I have a feeling that these holes will play a prominent role in the outcome again this year. In any case, they will be fascinating to watch.
It’s nice to see “Cliffs of Doom” catch on, because earlier I missed a golden opportunity to coin what became a famous moniker. For a while in the late 1980s, there was grapevine talk that Greg Norman had been given the nickname Great White Shark by the Augusta Chronicle at the 1981 Masters, where in his media conference one day he told the writers that he enjoyed hunting for sharks off the coast of Australia.
I was working for the Chronicle then, and I had the Greg Norman beat that year, responsible for every word that was written about him. Alas, a check of the newspaper’s clip files revealed that neither I nor any of the headline writers had ever referred to him as the Great White Shark—a nickname that seems so obvious in retrospect!

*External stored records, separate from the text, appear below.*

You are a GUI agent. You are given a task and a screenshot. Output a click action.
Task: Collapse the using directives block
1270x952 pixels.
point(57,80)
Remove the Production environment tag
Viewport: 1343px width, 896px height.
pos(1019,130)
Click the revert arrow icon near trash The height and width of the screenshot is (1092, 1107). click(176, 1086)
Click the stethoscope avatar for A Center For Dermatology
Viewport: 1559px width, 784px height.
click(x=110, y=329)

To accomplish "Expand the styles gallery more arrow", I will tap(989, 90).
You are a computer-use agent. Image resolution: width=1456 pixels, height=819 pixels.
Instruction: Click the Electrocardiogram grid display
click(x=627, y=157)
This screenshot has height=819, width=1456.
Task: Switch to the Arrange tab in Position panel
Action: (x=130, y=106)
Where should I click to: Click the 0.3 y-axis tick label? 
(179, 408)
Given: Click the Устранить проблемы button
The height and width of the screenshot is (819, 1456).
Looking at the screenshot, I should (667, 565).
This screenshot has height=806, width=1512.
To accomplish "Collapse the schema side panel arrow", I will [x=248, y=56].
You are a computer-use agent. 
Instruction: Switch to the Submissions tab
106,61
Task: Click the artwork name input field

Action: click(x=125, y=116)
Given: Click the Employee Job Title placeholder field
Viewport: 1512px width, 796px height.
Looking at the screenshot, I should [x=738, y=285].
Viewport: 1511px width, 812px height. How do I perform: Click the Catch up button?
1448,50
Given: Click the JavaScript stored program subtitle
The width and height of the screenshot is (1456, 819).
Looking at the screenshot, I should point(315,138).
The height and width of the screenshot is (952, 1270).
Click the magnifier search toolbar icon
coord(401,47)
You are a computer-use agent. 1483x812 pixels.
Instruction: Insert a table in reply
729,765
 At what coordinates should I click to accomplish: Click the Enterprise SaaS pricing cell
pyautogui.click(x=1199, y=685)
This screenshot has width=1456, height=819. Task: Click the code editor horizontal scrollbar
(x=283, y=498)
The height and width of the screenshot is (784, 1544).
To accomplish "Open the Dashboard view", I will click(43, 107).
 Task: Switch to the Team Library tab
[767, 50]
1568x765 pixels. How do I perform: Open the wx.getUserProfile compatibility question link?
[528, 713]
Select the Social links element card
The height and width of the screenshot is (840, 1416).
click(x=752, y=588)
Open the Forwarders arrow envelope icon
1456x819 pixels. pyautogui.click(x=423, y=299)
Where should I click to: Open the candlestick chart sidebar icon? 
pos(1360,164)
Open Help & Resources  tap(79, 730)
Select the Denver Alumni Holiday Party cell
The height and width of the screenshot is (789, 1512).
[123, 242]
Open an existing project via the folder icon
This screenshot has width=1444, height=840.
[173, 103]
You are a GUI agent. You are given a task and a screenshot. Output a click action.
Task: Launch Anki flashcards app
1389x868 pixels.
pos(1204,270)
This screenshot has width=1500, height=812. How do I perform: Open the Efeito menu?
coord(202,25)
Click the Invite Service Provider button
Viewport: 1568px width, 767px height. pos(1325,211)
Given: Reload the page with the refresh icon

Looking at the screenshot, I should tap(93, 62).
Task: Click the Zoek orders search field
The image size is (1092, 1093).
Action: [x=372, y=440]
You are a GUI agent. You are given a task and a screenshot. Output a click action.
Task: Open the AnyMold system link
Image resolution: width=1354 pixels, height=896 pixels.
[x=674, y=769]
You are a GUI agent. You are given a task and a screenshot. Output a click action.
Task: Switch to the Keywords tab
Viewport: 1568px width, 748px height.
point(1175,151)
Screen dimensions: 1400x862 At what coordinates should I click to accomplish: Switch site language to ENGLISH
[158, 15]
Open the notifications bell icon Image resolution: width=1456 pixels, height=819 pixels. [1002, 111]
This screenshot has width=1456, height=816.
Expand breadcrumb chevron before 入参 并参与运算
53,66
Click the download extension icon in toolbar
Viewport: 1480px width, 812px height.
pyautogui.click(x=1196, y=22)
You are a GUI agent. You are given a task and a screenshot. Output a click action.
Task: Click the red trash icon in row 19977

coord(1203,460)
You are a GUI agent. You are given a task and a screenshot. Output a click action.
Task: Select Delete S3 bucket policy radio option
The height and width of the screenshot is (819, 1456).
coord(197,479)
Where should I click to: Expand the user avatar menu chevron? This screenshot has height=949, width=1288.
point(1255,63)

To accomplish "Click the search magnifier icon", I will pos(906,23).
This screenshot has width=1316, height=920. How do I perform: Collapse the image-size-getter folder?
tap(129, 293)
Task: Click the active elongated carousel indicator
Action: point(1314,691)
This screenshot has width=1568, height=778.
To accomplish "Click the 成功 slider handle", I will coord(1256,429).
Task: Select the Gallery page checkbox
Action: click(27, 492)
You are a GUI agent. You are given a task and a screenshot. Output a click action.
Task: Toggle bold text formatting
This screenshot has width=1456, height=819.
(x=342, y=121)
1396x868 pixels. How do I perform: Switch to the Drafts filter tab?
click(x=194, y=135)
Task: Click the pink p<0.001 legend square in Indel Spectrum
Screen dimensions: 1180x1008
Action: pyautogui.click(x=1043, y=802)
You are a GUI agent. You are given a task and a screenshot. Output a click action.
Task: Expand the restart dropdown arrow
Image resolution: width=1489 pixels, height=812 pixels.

At least I can say that in my time at the Chronicle I worked with the man who came up with “Arnie’s Army.” That one is true. It was coined by deskman John Sands based on a column written by sports editor Johnny Hendrix in 1959. Sands was a crusty (but loveable) wire-desk editor during my stint in the early 1980s. Two years ago, on this video prepared by the Chronicle for its Masters website, he told the story behind
how “Arnie’s Army” started and caught on. Is that a classic newspaper guy or what?!